1. Short title

This Act may be cited as the "Cybersecurity in Agriculture Act of 2025".

2. Agriculture Cybersecurity Centers

Subtitle K of the National Agricultural Research, Extension, and Teaching Policy Act of 1977 (7 U.S.C. 3310 et seq.) is amended by adding at the end the following:

1473I. Agriculture Cybersecurity Centers

(a) In general - The Secretary, acting through the Director of the National Institute of Food and Agriculture, and in consultation with the Secretary of Homeland Security, shall establish a program under which the Secretary shall—

(1) on a competitive basis, award grants to, or enter into cooperative agreements with, eligible entities to establish 5 Regional Agriculture Cybersecurity Centers to carry out research, development, and education on agriculture cybersecurity, with respect to seed agriculture, horticulture, animal agriculture, and the agriculture supply chain;

(2) establish a national network of such Regional Agriculture Cybersecurity Centers; and

(3) designate one eligible entity to coordinate the activities of such national network.

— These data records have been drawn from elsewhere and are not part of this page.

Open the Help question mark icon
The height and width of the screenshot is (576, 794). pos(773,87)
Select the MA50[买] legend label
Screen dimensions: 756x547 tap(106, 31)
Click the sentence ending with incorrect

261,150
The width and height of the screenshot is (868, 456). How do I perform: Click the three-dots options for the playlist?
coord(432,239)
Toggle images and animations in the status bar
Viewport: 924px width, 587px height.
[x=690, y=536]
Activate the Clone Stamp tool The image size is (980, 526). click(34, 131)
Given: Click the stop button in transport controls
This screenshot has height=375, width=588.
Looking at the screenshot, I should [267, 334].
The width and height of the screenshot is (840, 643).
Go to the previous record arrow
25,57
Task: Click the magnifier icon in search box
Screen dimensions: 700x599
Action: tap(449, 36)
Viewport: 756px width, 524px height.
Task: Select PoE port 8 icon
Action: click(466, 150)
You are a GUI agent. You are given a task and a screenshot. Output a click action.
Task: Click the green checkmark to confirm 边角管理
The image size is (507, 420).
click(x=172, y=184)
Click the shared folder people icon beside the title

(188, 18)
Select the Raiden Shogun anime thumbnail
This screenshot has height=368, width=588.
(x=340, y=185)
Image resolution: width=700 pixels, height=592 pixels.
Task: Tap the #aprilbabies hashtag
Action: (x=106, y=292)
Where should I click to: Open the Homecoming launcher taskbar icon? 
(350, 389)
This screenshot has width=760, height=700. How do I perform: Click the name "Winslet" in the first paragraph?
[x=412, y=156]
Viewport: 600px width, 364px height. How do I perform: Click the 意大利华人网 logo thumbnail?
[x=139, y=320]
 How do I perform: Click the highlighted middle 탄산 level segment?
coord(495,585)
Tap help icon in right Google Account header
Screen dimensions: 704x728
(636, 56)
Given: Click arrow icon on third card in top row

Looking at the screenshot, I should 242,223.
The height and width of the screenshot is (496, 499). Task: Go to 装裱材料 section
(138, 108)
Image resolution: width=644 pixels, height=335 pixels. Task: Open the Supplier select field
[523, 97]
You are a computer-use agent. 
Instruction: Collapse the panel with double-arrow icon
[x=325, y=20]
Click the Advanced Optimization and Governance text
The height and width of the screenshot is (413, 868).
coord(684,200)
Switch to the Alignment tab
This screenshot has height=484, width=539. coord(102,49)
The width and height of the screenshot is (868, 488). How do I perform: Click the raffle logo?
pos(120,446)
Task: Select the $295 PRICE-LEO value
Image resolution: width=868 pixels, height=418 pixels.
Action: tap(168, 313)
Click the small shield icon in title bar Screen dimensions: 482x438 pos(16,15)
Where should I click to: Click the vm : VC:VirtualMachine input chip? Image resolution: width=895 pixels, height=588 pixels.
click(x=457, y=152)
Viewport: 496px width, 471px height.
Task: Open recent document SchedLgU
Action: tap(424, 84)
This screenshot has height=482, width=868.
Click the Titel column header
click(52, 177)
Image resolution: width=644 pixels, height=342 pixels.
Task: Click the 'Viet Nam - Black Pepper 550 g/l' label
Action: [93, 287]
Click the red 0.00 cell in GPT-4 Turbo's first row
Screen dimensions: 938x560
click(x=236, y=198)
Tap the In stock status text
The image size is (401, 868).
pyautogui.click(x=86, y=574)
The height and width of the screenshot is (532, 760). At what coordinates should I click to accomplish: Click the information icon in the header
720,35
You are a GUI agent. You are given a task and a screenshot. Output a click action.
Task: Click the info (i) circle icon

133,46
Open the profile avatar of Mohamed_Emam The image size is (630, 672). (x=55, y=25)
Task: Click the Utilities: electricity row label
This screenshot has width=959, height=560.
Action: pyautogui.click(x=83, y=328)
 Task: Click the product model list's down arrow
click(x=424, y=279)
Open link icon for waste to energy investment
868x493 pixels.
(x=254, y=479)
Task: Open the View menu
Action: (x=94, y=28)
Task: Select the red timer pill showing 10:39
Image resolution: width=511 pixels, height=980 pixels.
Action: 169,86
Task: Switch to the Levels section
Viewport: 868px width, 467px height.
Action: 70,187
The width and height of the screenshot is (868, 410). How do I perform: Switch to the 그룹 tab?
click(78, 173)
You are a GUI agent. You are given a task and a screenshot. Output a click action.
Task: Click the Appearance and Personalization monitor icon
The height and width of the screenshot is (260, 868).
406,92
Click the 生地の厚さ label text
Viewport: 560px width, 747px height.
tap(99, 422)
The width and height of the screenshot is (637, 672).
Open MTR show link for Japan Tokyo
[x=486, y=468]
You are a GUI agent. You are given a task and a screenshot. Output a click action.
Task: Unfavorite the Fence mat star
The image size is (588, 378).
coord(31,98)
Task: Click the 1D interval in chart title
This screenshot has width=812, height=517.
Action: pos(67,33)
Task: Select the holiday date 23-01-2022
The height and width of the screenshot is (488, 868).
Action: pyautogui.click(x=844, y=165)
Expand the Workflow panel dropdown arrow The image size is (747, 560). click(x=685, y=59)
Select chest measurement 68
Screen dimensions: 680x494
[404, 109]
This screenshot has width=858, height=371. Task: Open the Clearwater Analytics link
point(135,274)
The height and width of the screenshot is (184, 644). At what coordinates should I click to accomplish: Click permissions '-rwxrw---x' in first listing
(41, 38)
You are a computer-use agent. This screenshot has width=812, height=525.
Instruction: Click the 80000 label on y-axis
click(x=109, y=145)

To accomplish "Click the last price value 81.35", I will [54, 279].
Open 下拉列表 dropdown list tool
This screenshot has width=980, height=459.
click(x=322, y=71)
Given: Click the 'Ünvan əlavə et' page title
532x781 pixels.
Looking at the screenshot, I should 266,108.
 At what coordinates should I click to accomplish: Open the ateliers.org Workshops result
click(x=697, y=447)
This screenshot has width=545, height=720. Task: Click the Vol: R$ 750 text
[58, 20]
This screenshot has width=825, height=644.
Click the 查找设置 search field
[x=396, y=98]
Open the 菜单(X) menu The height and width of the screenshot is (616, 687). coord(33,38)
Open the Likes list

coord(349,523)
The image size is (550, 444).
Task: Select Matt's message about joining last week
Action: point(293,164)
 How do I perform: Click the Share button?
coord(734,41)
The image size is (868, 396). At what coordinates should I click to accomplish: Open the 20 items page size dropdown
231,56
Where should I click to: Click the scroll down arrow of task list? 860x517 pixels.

(b) Duties - A Regional Agriculture Cybersecurity Center shall—

(1) conduct research on cybersecurity systems for the agriculture sector, including developing cybersecurity situational awareness systems to monitor cybersecurity threats, intrusions, and anomalies;

(2) develop a security operations center for the agriculture sector—

(A) to analyze cybersecurity threats, intrusions, and anomalies; and

(B) to recommend mitigation actions;

(3) develop cybersecurity technologies and tools for the agriculture sector, including—

(A) domain-specific intrusion and anomaly detection systems;

(B) domain-specific intrusion prevention systems;

(C) domain-specific role-based access control and user authentication systems;

(D) lightweight device authentication protocols; and

(E) secure network architectures;

(4) build live cybersecurity testbeds to assess and refine cybersecurity technologies, tools, and systems developed for the agriculture sector;

(5) conduct attack/defense exercises to validate and evaluate cybersecurity solutions for field deployment and agriculture industry adoption;

(6) develop cybersecurity education and training programs for agricultural stakeholders;

(7) conduct cybersecurity training using the testbeds referred to in paragraph (4);

(8) build a regional research and development collaboration network; and

(9) ensure that the research described in paragraph (1), the technologies and tools described in paragraph (3), and the attack/defense exercises described in paragraph (5) are specifically designed to prevent cyberattacks from—

(A) the People’s Republic of China;

(B) the Democratic People’s Republic of Korea;

(C) the Russian Federation;

(D) the Islamic Republic of Iran; and

(E) such other countries as the Secretary, in consultation with the Secretary of Homeland Security, determines to be appropriate.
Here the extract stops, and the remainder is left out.